The team that developed BioFilm is only slightly less minuscule than the game's protagonists. Battery Acid Games is, as far as I can tell, a one-man show with the occasional guest helper. In any event, Derek Arndt (and co.), the people who brought you Mountain Tanks, have done a lot with a very little. There are definitely some parts of the game that lack big-company polish, but there are some really ingenious ideas here that show the true independent spirit so frequently lacking in the major titles.

The Lay of the Lab
As befitting a game whose main characters are single-celled creatures, the setting of BioFilm is appropriately basic. The playing field is a simple shape, usually an oval or rectangle, with a gently rippling background that is probably meant to suggest the liquid in which most bacteria live. There are "walls" and "trails" created by neutral bacteria, which create strategic opportunities and pitfalls in each screen. There are clouds of gas and clumps of dots, which represent the nutrients your bacteria are dependent on. Finally, there are a few clumps of little circles, ovals, triangles and so on, in different colors, which represent you and your opponents. Just like a strategy game set in the multi-cellular world, you start with a "base" area, and you must expand to other areas, gather resources, build your "army," and overwhelm your foe. There are some variations on this basic construction: unlit battlefields in which your "glowers" become absolutely vital, scenarios in which resources or hostage troops are behind walls of neutral bacteria, or both. One of the interesting twists in this game is that the "terrain features" are actually made of other bacteria, who will come after your troops (or your opponents) if you stray too close.

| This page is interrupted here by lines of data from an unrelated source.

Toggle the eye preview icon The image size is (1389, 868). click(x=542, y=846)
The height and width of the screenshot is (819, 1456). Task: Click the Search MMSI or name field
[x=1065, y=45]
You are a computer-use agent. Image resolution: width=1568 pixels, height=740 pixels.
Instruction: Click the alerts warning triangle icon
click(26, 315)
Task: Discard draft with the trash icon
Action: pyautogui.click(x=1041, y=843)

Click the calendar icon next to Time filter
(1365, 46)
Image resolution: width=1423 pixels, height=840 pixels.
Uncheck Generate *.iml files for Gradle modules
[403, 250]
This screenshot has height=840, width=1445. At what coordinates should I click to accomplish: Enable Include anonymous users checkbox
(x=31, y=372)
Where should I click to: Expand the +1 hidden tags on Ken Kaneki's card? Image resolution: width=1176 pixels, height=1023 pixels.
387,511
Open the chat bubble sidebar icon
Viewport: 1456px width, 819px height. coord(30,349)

Your bacterial army consists of a handful (or really, a dropper-full) of different types. There is the "basic" unit or what you might call a "grunt," there are suicide bomber units, units that immobilize the enemy when they are killed ("freezers"), support units that cannot attack directly but whose presence enhances the attacking power of your grunts, units that provide illumination when you are playing on one of the unlit battlefields, and harvesting units that can turn the gas clouds into resources the other units can use. All of these shapes are represented by circles, diamonds, and so on, in more or less solid colors. The units pulsate and wax and wane in size as they eat and grow or wither from lack of resources or dwindle under enemy attack. Continued growth ends in each unit splitting into two smaller copies of itself--no need to build barracks or factories here, just send a small force to a new resource area and watch it grow.

An aside: The pulsating quality is so pervasive that after playing the game for a while and moving away from my Mac, everything circular I looked at seemed to be slightly throbbing for quite some time. However, unlike the game units, my dinner plate, for example, did not split into two smaller copies of itself no matter how long I stared at it (too bad).